From the Los Angeles Times, “Asian Enough” is a podcast about being Asian American — the joys, the complications and everything else in between. Each week, hosts Jen Yamato and Frank Shyong of The Times invite celebrity guests to share their personal stories and unpack identity on their own terms. They explore the vast diaspora across cultures, backgrounds and generations, share “Bad Asian Confessions,” and try to expand the ways in which being Asian American is defined. Guests so far include director Jon M. Chu, actor Dante Basco, chef Niki Nakayama, actor John Cho, rapper Dumbfoundead, journalist Mina Kimes, model Padma Lakshmi, TV host Jet Tila, writer Viet Thanh Nguyen, attorney Rabia Chaudry, director Lulu Wang, actor Sung Kang and comedian Margaret Cho.
On “Asian Enough,” entertainment reporter Jen Yamato and columnist Frank Shyong interview a different celebrity guest each week about what being Asian American means to them. On every episode, they talk about what Asian Americans are, and aren’t. They name the boxes that America tries to put Asian Americans in, and together, they encourage one another to reject them.

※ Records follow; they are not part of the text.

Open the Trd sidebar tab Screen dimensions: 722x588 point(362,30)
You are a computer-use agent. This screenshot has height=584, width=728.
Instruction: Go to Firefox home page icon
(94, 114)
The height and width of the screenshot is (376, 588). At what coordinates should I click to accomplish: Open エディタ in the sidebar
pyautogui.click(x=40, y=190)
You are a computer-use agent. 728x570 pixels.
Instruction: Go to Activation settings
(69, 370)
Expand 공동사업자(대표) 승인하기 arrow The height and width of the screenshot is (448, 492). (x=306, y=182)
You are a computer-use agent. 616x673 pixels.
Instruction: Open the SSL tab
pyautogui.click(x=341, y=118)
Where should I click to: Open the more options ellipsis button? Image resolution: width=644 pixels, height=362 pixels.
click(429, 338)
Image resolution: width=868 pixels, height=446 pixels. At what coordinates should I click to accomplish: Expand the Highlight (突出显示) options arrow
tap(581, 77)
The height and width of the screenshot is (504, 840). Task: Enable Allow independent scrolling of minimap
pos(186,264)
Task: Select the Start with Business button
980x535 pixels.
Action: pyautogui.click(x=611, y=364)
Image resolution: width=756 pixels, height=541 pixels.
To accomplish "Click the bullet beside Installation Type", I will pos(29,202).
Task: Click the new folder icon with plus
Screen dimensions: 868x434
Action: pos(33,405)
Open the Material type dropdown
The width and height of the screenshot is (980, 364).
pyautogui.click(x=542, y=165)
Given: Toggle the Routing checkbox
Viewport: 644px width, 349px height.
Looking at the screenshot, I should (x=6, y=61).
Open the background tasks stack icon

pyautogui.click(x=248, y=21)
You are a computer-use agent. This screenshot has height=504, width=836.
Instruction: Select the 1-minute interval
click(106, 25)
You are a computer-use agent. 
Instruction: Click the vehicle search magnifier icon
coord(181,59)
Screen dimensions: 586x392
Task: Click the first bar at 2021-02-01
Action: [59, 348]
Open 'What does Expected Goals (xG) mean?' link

What we’ve found working on this podcast is that sharing these vulnerabilities can take away their power to hurt us. And talking about them has helped us understand that a lot of Asian Americans have been through a lot of the same things. Though Asian Americans might be the most disparate racial category in America, comprising dozens of nationalities, languages and cultures, what Asian Americans have in common are the weird stereotypes that America tries to apply to them.
When you can’t be Asian enough and you’ll never be American enough to fit into any other racial category, what remains is this nagging feeling of alienation and inadequacy. And you start to blame yourself rather than the impossible quandaries you’re presented with. So on our podcast, we talk about our shames and flaws, and try to accept them. It’s a scary conversation to have, but an important one: Psychologists are exploring the possibility of a connection between racial dislocation and mental illness among Asian Americans. Asian Americans may be overrepresented at elite colleges, but once there, they struggle with higher rates of suicide and mental illness.
So many Asian Americans have spoken of not being Asian enough and not being seen as American. We may never figure out how to convince American society that Asian Americans are just as American as everyone else. But we can try to accept each other. We can tell each other, even as society tells us the opposite, that who we are is enough.